Living With Polio
Aging Well with Post-Polio Syndrome: Don’t Take Fatigue Lying Down
Rehabilitation Research and Training Center (RRTC) on Aging with a Physical Disability (2011)
Fatigue is a major problem for many people with post-polio syndrome (PPS), one that is frustrating and hard to measure. It’s a symptom that can affect your ability to work, your mobility and your quality of life. People with PPS report fatigue as their most persistent and debilitating symptom.
Although most people (with or without PPS) report increases in fatigue as they grow into middle age, interestingly, they report decreases in fatigue as they transition from middle age to retirement. Middle age is a time of great stress – work responsibility, saving for retirement and preparing children for independence. After retirement, the decrease in daily stress helps to reduce fatigue. Unfortunately, analyses from a recently completed survey study that many of the people reading this article participated in shows that people with disabilities (including PPS) do not reap the “retirement benefit” on fatigue. Instead, for people with disabilities, fatigue stays the same or gets worse as people age into the retirement years (Cook, 2011).
In our study surveying 441 people with PPS, we found individuals with disabilities are not only at greater risk to experience fatigue than people without disabilities, but this risk increases with age. Moreover, we found that fatigue in people with PPS was the highest of those surveyed, which also included people with multiple sclerosis, muscular dystrophy and spinal cord Injury.
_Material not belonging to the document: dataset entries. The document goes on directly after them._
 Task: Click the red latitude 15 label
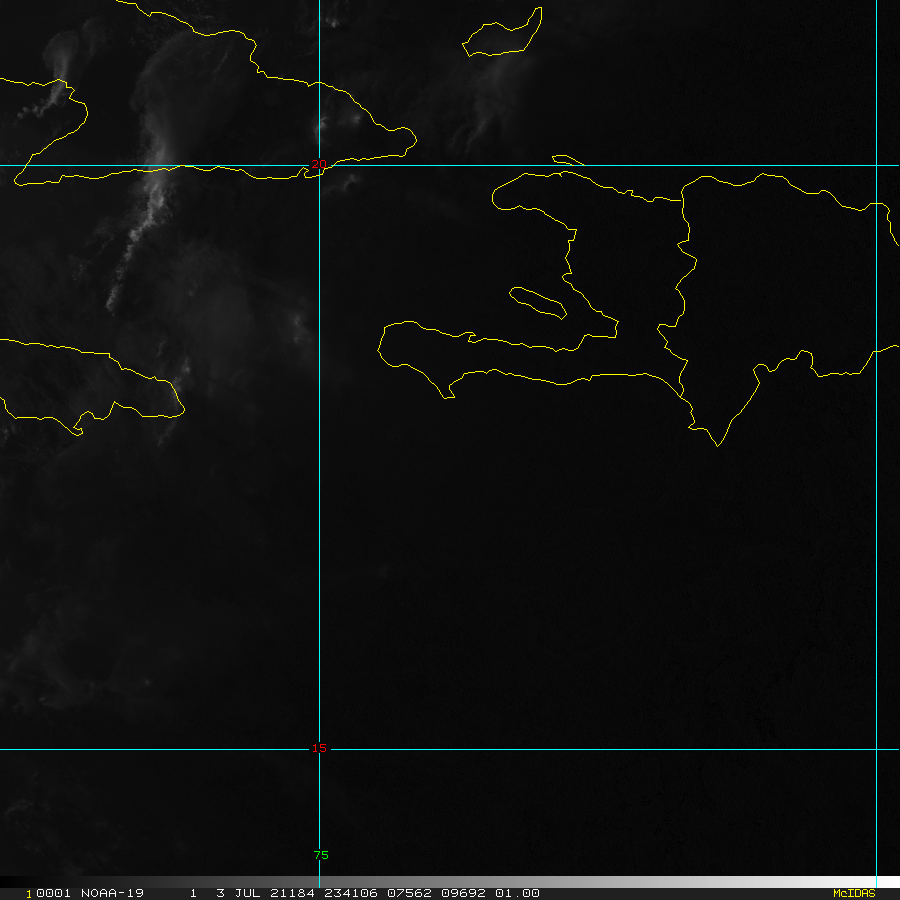319,748
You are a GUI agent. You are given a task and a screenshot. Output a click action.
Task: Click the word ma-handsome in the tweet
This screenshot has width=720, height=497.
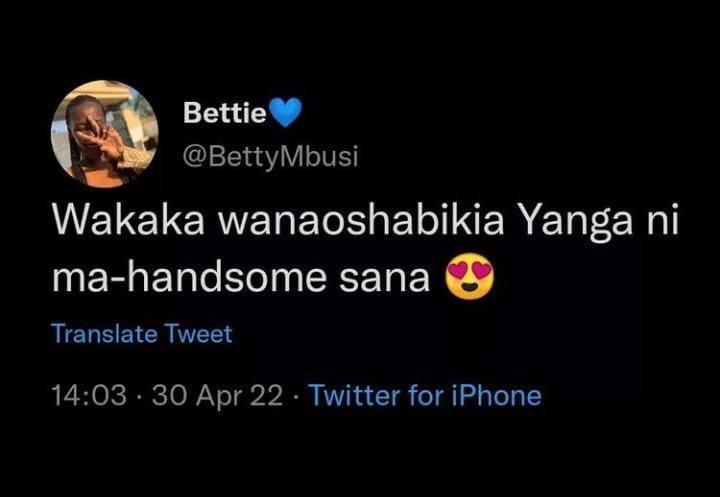coord(189,277)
A 5-year longitudinal survey of people with the late-onset of sequelae of poliomyelitis done in the Netherlands showed that fatigue was associated with perceived restrictions in physical functioning, higher levels of pain and sleep problems. A task-oriented (problem-focused) coping style correlated with higher levels of fatigue. This type of coping style may be pushing survivors beyond their physical abilities and increasing levels of fatigue (Tersteeg, 2011).
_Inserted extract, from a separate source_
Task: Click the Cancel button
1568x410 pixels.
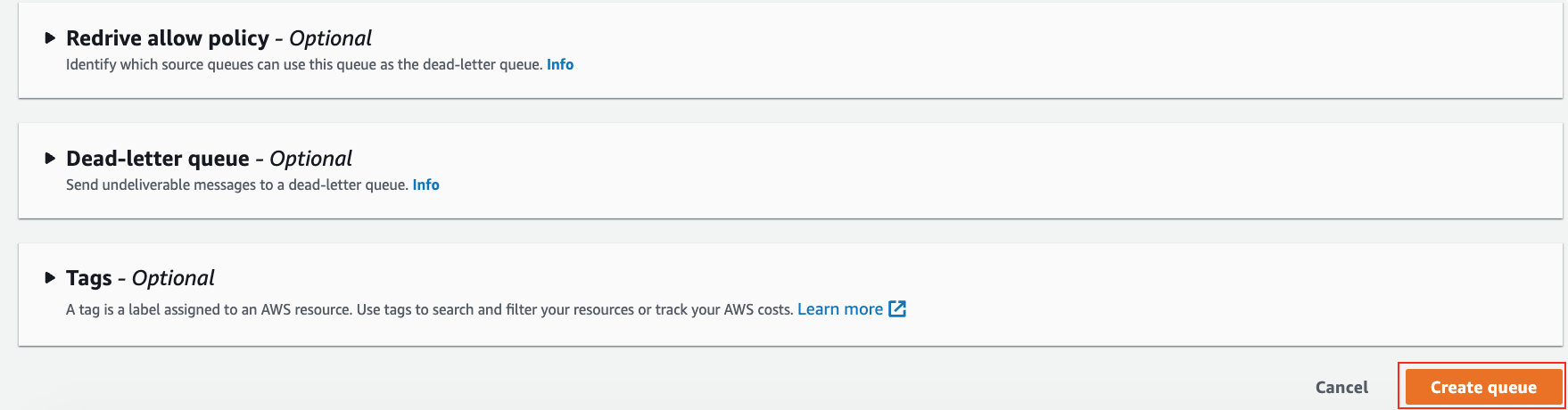Action: click(1341, 387)
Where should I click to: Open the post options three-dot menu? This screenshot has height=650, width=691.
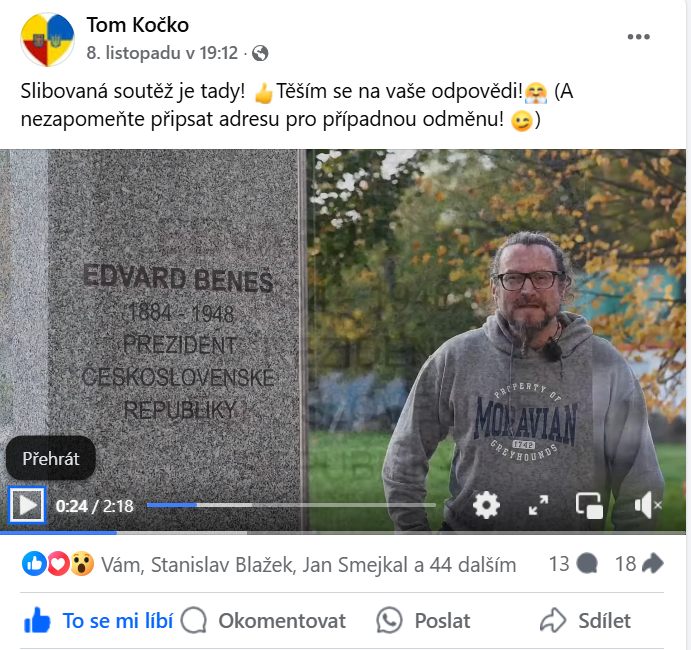639,37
There are several non-medication ways to manage fatigue:
- Assistive Device / Equipment / Technology – Protect your weakened muscles – talk with your doctor or physical therapist about the best assistive devices for you, such as braces, canes, walkers or power chairs.
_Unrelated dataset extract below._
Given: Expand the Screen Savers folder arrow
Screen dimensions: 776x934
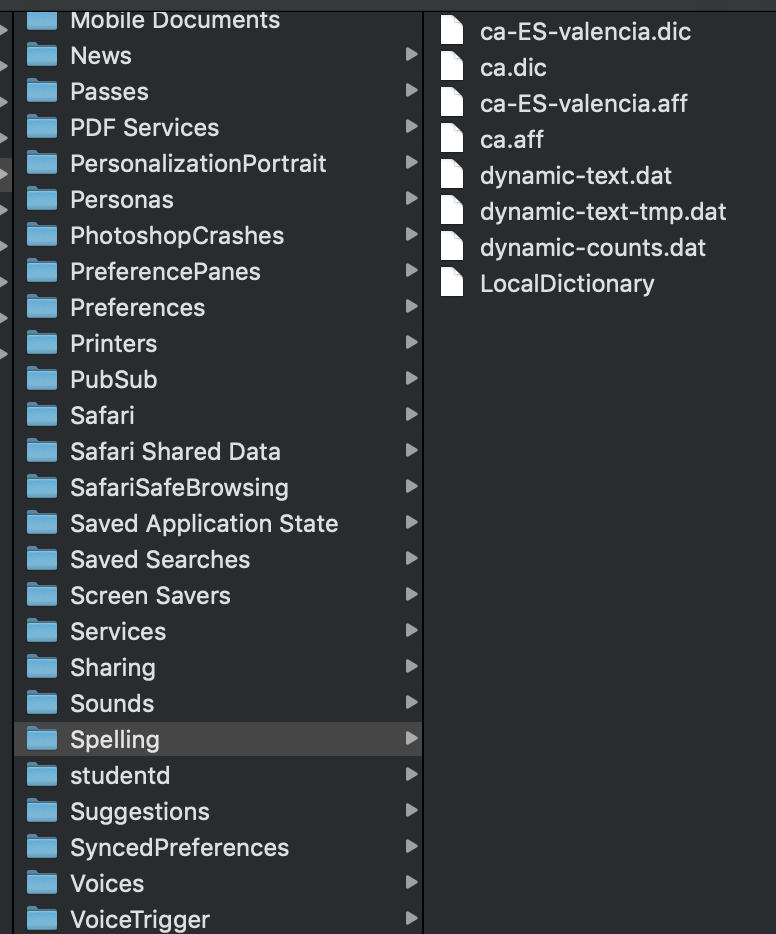Looking at the screenshot, I should click(411, 594).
- Self Management is defined as methods, skills and strategies that can effectively direct activities toward the achievement of a goal or objective. For people living with a chronic condition, this translates to “overcoming the physical and emotional problems caused by the disease. The goal is to achieve the greatest possible physical capability and pleasure from life” (Lorig et al, 2006). This idea can be applied to fatigue. You can manage your activity level by planning and scheduling, prioritizing, delegating or asking for help and pacing yourself (Ghahari, 2010).
- Exercise / physical activity – Historically, people with PPS were often told to minimize exercise as a way to conserve energy. Current research has shown the benefits of a carefully tailored and gentle exercise program designed specifically for each person depending on how PPS is affecting the body (Davidson et al, 2009). Be sure to talk with your doctor or physical therapist about starting any new exercise program.
Cook KF, Molton IR & Jensen MP. Fatigue and Aging with a Disability. Archives of Physical Medicine and Rehabilitation 2011; 92: 1126-33.
Tersteeg IM, Koopman FS, Stolwijk-Swüste JM, Beelen A, Nollet F, on behalf of the CARPA Study Group. A 5-year longitudinal study of fatigue in patients with late-onset sequelae of poliomyelitis. Archives of Physical Medicine and Rehabilitation 2011; 92: 899-904.
Ghahari S, Leigh T et al. Effectiveness of an online fatigue self-management programme for people with chronic neurological conditions: a randomized control trial. Clinical Rehabilitation 2010; 24: 727-744.
Davidson, A. C., Auyeung, V., Luff, R., Holland, M., Hodgkiss, A., & Weinman, J. (2009). Prolonged benefit in post-polio syndrome from comprehensive rehabilitation: A pilot study. Disability & Rehabilitation, 31(4), 309-317.